Shri.Somanath took his B. Tech in Mechanical Engineering from TKM College of Engineering, Kollam, and Masters in Aerospace Engineering from Indian Institute of Science, Bangalore with specialization in Structures, Dynamics and Control with a Gold Medal. Shri.S. Somanath joined VSSC in 1985 and was a team leader for Integration of PSLV during the early phases. As Project Manager, PSLV, he handled areas of mechanisms, pyro systems, integration and satellite launch service management.

He joined GSLV MkIII Project during 2003 and was the Deputy Project Director responsible for overall design of the vehicle, mission design, structural design and integration. He was the Project Director of GSLV Mk-III from June 2010 to 2014. Shri. Somanath is an expert in the area of system engineering of Launch vehicles. His contributions in PSLV and GSLV MkIII were in their overall architecture, propulsion stages design, structural and structural dynamics designs, separation systems, vehicle integration and integration procedures development.

He has been the Deputy Director of the ‘Structures’ Entity in VSSC and also the Deputy Director of ‘Propulsion and Space Ordnance Entity’ in VSSC till November, 2014. Since July 2015, he led the team of LPSC to complete the development and qualification of CE20 cryogenic engine and the C25 stage and was successfully flown in GSLV MkIII-D1 flight. He also played a key role in three successful missions of GSLV with indigenous cryogenic stages and eleven successful missions of PSLV with the liquid stages realized by LPSC. Fifteen successful satellite missions were also accomplished with the propulsion systems supplied form LPSC.

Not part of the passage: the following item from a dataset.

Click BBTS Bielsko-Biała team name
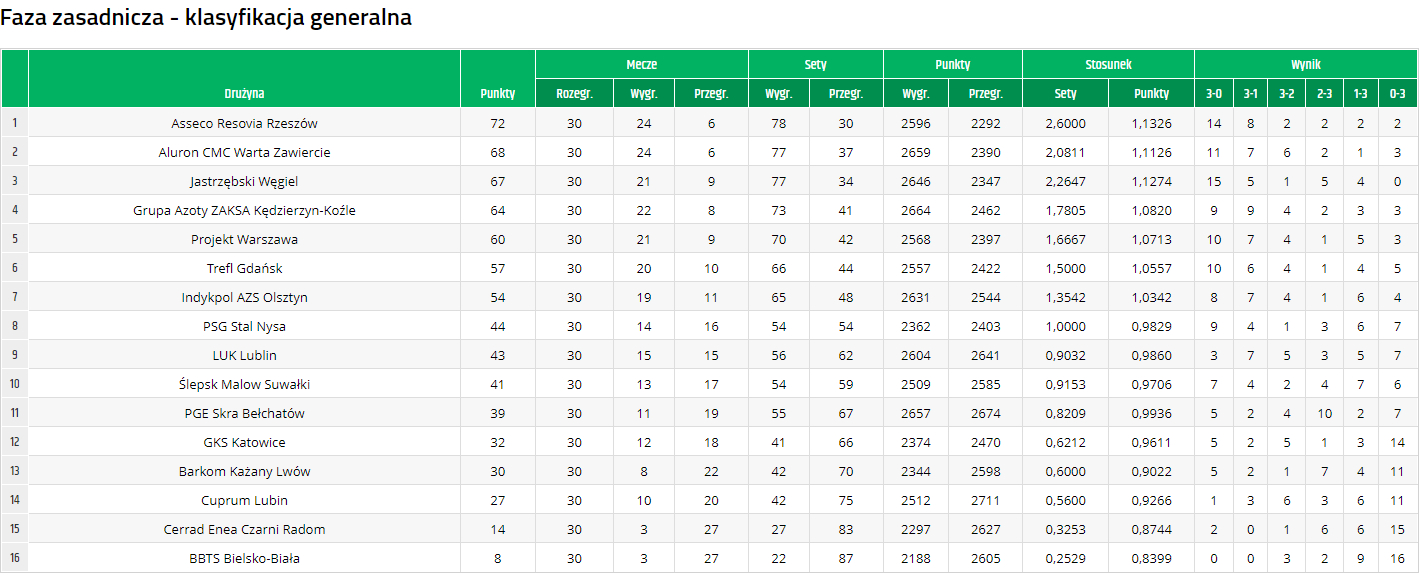tap(244, 558)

He energized the development activities of high thrust Semi-cryogenic engine and conceived a fast track hardware realization and test program. The development of throttleable engines for lander craft of Chanradrayaan-2 and first time successful flight of electric propulsion system in GSAT-9 were some of the achievements. He is the recipient of the ‘Space Gold Medal’ from Astronautical Society of India. He received the ‘Merit Award” and ‘Performance Excellence award’ from ISRO and a ‘Team excellence award’ for GSLV Mk-III development.

He is a Fellow of Indian National Academy of Engineering (INAE), Fellow of Aeronautical Society of India (AeSI), Astronautical Society of India (ASI)and a Corresponding member of International Academy of Astronautics (IAA). Shri. Somanath has widely travelled as delegate and representative of India in UN-COPOUS at Vienna, International Astronautical Federation (IAF)’s International Program Committee at Paris, International Astronautical Congress (IAC) at Hyderabad, Prague, Jerusalem, Mexico and Adelaide.

He is a member of the Technical committee for Space Transportation and also International Project/Program Management Committee of IAF. He has published papers in journals & seminars in the area of structural dynamics and control, dynamic analysis of separation mechanisms, vibration & acoustic testing, launch vehicle design and launch services management.